Fig 9. Optimizing small FRET changes with inducible ligands.

A FRET reporter for gene expression was diversified and best sensor variants after induction of the RNA aptamer identified in bacterial colonies. (A-C) Mean ΔR/R values ± SD of cells transformed either with only the parental FRET sensor FR-Rsg1.2 [33], or a combination of the sensor with the corresponding RNA aptamer under the control of an inducible promoter following the application of tetracycline (A), doxycycline (B) or anhydrotetracycline (C) (n = 4 for each drug). ΔR/R values were calculated from FRET basal ratios at the start of the experiment and after ~3 hours. (D) An agar plate of E.coli colonies expressing different versions of the sensor imaged together with the parental sensor FR-Rsg1.2 to be optimized (negative control) and the parental sensor co-transformed with the aptamer under the control of the inducible promoter (positive control).
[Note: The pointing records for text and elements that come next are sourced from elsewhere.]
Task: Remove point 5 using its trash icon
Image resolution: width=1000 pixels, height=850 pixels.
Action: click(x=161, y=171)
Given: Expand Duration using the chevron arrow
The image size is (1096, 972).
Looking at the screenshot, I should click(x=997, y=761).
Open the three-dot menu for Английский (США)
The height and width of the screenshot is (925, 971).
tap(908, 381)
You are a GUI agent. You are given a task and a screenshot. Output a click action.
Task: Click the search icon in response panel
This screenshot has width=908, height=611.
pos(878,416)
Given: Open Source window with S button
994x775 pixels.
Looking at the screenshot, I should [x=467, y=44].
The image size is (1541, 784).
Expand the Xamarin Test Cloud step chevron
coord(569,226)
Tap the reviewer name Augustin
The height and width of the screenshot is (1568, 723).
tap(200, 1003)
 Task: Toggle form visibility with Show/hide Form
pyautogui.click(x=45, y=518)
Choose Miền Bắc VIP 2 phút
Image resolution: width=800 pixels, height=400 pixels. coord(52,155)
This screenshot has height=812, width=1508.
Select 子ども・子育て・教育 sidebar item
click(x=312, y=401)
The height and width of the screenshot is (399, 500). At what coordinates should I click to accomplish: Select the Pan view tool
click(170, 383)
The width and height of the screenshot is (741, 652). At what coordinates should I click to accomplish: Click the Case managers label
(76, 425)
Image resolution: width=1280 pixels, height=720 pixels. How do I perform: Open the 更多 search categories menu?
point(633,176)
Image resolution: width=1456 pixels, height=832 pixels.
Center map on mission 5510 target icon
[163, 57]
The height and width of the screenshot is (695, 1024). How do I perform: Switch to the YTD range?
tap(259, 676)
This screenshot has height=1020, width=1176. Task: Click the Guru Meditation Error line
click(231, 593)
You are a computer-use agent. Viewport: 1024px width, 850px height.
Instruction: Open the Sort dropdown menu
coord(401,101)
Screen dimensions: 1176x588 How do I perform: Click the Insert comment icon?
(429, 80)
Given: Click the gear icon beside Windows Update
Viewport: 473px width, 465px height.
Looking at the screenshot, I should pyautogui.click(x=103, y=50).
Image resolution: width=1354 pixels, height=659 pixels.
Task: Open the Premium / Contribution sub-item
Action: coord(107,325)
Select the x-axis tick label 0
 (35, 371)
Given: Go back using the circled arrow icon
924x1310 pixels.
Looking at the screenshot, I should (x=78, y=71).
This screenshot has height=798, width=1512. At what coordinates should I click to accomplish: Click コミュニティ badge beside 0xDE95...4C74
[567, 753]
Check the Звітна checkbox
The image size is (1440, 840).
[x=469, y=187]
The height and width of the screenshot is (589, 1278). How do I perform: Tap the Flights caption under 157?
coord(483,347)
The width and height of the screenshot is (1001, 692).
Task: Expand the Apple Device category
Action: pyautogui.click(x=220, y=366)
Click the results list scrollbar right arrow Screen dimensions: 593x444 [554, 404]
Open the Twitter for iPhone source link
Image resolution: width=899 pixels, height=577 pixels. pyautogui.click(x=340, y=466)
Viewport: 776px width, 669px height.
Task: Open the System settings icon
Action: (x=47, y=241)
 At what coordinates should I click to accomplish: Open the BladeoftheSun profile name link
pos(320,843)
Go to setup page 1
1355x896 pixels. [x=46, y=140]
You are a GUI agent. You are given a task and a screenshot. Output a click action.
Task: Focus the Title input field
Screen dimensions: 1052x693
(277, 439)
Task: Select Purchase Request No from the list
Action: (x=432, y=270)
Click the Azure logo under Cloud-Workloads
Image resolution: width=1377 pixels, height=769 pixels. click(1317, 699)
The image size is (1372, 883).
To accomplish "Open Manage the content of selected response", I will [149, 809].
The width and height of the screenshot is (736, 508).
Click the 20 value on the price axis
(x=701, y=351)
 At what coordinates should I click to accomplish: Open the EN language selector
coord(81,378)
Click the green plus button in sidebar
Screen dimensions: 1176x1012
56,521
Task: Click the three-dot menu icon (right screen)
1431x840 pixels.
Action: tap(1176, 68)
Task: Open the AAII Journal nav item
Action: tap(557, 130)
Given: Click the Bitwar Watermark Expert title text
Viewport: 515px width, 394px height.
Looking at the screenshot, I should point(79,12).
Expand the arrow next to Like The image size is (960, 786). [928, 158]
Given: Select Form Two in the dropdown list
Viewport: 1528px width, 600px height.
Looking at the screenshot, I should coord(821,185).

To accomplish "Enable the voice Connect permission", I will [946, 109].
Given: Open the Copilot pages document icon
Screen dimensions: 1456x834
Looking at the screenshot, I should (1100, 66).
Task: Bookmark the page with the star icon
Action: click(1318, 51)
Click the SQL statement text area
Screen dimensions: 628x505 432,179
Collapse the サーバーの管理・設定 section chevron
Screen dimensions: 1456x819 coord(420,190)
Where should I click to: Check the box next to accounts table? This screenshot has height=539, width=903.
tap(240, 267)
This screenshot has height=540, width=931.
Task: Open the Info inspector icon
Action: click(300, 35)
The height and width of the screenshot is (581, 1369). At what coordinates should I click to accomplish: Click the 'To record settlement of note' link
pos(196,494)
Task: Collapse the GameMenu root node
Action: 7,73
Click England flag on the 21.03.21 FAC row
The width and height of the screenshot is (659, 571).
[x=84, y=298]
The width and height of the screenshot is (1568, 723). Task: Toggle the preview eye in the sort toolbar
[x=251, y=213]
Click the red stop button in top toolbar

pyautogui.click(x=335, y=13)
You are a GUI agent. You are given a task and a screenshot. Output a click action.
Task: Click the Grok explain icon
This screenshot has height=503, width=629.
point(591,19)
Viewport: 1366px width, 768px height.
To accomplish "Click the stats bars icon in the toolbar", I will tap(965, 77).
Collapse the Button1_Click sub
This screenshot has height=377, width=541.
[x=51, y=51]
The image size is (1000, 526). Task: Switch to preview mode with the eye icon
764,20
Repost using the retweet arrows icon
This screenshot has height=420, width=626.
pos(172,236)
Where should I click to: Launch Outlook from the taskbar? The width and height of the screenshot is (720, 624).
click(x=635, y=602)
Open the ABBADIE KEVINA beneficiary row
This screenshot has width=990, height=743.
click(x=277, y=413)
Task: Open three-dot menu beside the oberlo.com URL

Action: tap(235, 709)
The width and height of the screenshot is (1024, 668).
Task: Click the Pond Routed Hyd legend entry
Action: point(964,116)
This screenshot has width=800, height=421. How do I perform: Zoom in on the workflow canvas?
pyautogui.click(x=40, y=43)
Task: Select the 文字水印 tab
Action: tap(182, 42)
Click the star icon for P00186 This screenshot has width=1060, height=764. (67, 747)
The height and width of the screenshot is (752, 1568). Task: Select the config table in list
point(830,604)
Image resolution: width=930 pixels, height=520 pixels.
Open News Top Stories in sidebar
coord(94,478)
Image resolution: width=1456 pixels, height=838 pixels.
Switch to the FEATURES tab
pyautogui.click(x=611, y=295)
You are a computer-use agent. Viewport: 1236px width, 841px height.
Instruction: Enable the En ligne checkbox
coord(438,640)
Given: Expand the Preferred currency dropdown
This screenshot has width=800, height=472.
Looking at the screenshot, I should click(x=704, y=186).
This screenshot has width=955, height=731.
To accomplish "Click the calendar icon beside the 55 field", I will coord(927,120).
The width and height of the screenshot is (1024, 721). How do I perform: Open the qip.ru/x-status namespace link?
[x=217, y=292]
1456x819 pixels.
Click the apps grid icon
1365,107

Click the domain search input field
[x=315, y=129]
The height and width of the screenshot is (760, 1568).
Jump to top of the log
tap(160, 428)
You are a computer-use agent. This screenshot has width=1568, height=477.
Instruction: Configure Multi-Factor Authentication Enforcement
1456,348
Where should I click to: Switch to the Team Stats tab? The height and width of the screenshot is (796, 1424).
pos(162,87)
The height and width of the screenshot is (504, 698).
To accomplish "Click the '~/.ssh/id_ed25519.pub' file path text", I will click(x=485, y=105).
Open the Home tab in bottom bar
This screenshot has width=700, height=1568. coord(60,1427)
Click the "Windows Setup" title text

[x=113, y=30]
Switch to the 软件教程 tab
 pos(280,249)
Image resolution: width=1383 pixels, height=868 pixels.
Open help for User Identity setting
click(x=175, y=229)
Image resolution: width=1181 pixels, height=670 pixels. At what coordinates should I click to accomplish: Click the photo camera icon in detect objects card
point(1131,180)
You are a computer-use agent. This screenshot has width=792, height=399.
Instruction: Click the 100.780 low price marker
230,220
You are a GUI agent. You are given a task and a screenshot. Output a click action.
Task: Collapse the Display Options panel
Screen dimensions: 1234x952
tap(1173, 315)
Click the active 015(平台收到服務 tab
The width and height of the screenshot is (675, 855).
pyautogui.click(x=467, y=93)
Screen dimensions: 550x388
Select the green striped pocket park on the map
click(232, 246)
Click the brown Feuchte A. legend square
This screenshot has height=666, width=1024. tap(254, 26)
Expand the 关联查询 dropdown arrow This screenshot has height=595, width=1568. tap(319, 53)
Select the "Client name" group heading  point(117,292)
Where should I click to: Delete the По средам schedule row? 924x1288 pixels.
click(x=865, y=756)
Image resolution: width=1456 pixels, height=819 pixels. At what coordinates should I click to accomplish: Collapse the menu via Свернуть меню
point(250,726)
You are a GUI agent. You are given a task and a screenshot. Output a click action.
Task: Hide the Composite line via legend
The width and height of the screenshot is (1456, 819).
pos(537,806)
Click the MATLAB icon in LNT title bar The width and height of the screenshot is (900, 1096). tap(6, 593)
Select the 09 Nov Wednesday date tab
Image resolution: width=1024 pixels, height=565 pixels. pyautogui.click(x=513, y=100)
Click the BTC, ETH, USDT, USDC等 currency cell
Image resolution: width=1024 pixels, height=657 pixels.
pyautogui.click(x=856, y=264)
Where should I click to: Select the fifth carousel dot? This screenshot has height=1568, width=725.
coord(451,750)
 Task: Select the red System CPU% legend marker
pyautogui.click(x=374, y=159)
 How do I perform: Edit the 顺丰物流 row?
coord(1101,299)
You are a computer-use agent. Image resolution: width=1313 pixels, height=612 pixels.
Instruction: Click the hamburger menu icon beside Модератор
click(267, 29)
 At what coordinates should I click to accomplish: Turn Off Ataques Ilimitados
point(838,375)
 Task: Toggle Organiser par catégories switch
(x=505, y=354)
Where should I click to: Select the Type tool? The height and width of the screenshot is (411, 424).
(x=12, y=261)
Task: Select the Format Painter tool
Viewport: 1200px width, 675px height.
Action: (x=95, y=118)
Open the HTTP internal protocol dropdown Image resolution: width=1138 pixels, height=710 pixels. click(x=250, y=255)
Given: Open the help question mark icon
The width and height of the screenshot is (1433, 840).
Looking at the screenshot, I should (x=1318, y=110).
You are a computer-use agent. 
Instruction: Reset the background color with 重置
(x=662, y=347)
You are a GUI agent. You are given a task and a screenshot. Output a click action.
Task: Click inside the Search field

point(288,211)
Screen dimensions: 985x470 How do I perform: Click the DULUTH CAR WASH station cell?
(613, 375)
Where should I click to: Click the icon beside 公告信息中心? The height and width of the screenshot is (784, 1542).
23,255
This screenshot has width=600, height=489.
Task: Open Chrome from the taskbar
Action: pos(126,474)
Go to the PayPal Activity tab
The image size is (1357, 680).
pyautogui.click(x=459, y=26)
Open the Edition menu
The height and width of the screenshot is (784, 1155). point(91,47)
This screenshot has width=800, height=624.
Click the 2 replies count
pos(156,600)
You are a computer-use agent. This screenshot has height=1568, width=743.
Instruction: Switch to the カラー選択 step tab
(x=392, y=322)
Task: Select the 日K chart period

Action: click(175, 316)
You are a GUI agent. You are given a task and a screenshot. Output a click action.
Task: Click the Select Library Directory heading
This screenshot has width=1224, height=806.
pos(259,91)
For this purpose pieces of agar plates with these reference colonies were excised and imaged along with each screening plate (E) FRET traces of single colonies expressing mutants of the sensor in comparison to the negative and positive control. Sensors which exhibited a higher ratio change compared to FR-Rsg1.2 after 4 hours were picked and the performance was analyzed in vitro (data not shown).